Source document Block Start

NASA’s Perseverance Rover is driving at a record-setting pace toward a river delta potentially teeming with signs of ancient life. The three-mile journey, which began on March 14, was deemed important enough that engineers have minimized other science activities so the rover could focus solely on driving.
PERSEVERANCE ROVER SEARCHING FOR SIGNS OF ANCIENT LIFE
Since landing on the Martian surface in February of 2021, Perseverance’s primary objective has remained searching for signs of past microbiological life. This mission includes collecting and caching rock, and soil samples that the rover team believes are the best targets for housing such ancient life signs.
ROVER TARGET ONE OF THE BEST LOCATIONS FOR PAST MICROSCOPIC LIFE
“The delta is so important that we’ve actually decided to minimize science activities and focus on driving to get there more quickly,” said Ken Farley of Caltech, a Perseverance’s project scientist, in a press release. “We’ll be taking lots of images of the delta during that drive. The closer we get, the more impressive those images will be.”
“This delta is one of the best locations on Mars for the rover to look for signs of past microscopic life,” the release explains. That’s because previous analysis revealed that the delta once supported an ancient Martian lake. Still, the route is a dangerous one, but something mission planners believe their rover can handle.
“When we first looked at Jezero Crater as a landing site, we were concerned about the dense fields of rocks we saw scattered across the crater floor,” said veteran rover planner and flight software developer Mark Maimone of NASA’s Jet Propulsion Laboratory. “Now we’re able to skirt or even straddle rocks that we couldn’t have approached before.”
“Self-driving processes that took minutes on a rover like Opportunity happen in less than a second on Perseverance,” added Maimone. “Because autonomous driving is now faster, we can cover more ground than if humans programmed every drive.”
SELF DRIVING SOFTWARE IS EVOLVING TO HANDLE THE JOB
No definitive timeline is given for an arrival at the river delta. However, the rover team is hoping to finish their drive in a record-setting time thanks to the advanced smarts of the AutoNav system.
“On past rovers, autonomy meant slowing down because data had to be processed on a single computer,” said Maimone. “This extra computer is insanely fast compared to what we had in the past, and having it dedicated for driving means you don’t have to share computing resources with over 100 other tasks.”

Source document Block End
Entries shown Block Start

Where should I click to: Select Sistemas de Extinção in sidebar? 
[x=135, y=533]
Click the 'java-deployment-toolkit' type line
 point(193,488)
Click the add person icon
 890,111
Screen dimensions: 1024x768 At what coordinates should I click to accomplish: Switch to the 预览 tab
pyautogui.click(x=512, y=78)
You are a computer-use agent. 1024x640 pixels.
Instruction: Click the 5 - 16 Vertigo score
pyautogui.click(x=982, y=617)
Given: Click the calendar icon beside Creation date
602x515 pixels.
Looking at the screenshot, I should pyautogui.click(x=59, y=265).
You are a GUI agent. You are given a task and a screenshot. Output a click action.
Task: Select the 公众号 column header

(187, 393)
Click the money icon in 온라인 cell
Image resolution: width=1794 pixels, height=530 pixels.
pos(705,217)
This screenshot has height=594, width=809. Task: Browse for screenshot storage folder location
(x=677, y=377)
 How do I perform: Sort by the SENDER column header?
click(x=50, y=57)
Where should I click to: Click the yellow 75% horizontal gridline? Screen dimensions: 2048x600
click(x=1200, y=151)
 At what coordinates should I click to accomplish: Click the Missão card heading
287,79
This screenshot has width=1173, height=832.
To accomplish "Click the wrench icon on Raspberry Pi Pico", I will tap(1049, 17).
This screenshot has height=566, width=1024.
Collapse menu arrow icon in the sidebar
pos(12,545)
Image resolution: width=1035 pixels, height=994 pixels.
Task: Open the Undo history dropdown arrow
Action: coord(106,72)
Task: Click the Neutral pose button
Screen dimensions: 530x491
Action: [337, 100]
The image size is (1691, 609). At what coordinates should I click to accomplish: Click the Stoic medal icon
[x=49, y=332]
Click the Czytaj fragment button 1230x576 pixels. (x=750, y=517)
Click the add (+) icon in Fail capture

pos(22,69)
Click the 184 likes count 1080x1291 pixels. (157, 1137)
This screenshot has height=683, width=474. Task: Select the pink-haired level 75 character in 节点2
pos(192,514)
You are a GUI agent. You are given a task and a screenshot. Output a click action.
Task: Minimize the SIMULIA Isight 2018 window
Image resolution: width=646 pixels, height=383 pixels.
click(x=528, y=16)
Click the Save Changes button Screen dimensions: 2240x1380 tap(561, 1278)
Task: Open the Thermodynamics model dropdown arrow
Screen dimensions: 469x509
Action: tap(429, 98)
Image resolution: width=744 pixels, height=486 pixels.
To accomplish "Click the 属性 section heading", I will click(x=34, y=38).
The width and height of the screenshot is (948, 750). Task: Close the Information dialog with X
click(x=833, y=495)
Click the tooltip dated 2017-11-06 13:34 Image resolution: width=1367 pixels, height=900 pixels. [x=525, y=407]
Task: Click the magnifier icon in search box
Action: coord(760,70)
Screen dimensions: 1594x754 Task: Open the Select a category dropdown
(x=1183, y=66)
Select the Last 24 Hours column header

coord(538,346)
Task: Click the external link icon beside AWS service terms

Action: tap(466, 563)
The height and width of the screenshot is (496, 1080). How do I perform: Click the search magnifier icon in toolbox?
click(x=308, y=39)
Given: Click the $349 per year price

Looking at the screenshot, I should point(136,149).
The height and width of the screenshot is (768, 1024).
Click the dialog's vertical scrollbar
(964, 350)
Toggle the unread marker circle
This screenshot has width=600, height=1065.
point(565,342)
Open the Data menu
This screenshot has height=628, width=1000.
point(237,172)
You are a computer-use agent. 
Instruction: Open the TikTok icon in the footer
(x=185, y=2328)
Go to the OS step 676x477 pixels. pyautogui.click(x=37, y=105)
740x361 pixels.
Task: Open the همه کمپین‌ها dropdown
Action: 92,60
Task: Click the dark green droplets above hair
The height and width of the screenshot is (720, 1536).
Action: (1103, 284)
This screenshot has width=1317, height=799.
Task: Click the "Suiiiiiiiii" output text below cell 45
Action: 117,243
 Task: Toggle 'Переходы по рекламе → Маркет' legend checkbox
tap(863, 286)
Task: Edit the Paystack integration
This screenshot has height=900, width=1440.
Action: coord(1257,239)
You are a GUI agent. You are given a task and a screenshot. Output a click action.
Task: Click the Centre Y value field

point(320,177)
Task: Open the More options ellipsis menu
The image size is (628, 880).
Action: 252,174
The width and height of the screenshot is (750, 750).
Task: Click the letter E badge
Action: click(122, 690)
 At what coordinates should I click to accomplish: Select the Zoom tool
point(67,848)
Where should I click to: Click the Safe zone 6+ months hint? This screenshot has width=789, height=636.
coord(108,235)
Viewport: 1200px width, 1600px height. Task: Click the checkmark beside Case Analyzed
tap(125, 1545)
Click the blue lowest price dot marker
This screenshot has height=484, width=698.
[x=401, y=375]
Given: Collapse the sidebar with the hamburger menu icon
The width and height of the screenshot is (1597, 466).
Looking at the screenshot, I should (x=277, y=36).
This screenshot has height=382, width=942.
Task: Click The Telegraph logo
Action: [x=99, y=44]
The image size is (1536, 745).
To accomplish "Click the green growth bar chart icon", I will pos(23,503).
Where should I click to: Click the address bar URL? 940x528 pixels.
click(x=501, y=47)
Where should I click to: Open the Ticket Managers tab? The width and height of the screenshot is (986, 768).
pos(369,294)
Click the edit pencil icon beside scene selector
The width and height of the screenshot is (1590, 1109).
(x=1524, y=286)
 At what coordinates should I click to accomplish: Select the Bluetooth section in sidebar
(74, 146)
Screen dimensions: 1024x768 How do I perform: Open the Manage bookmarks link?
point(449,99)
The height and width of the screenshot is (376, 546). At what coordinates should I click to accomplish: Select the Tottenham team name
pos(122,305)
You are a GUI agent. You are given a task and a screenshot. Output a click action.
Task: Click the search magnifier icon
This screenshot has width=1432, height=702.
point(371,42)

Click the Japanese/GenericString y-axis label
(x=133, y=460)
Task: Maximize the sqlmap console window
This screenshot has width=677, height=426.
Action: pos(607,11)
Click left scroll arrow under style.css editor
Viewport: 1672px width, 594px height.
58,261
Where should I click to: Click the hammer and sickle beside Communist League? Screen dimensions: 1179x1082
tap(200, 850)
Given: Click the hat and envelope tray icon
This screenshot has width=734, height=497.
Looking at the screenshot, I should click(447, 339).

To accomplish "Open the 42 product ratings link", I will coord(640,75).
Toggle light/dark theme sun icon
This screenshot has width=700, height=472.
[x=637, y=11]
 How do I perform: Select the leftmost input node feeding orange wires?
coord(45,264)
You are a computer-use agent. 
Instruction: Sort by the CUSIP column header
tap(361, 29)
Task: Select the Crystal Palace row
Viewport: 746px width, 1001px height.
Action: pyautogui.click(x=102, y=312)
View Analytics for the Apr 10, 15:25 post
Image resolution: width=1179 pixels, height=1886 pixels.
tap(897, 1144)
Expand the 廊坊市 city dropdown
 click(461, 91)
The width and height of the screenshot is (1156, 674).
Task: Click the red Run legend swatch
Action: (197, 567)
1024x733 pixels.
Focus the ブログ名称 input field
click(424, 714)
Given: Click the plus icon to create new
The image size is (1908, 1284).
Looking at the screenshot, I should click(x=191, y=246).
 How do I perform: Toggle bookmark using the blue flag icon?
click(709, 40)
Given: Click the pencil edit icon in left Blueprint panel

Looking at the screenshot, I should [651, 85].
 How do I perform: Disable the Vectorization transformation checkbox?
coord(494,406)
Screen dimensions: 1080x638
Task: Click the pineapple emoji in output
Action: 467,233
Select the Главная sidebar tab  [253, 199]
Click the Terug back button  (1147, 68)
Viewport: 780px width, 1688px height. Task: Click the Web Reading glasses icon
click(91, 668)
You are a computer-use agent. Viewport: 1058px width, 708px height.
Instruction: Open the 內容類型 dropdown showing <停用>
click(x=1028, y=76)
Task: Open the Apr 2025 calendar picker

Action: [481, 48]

Entries shown Block End

**Task requirements**.
• 1. Duplicate the passage of the Perseverance rover article between "NASA’s Perseverance Rover" and "solely on driving.", inclusive.
• 2. Summarize the Perseverance rover article in two sentences.
None of the records above is needed for this work.

**Outputs by task**.
• 1.
NASA’s Perseverance Rover is driving at a record-setting pace toward a river delta potentially teeming with signs of ancient life. The three-mile journey, which began on March 14, was deemed important enough that engineers have minimized other science activities so the rover could focus solely on driving.

• 2. NASA's Perseverance rover is driving at a record-setting pace on a three-mile journey toward a river delta that once supported an ancient Martian lake, and other science activities have been minimized so it can focus on driving. Faster autonomous driving, powered by the AutoNav system and an extra computer dedicated to driving, lets the rover skirt or straddle rocks and cover more ground than if humans programmed every drive.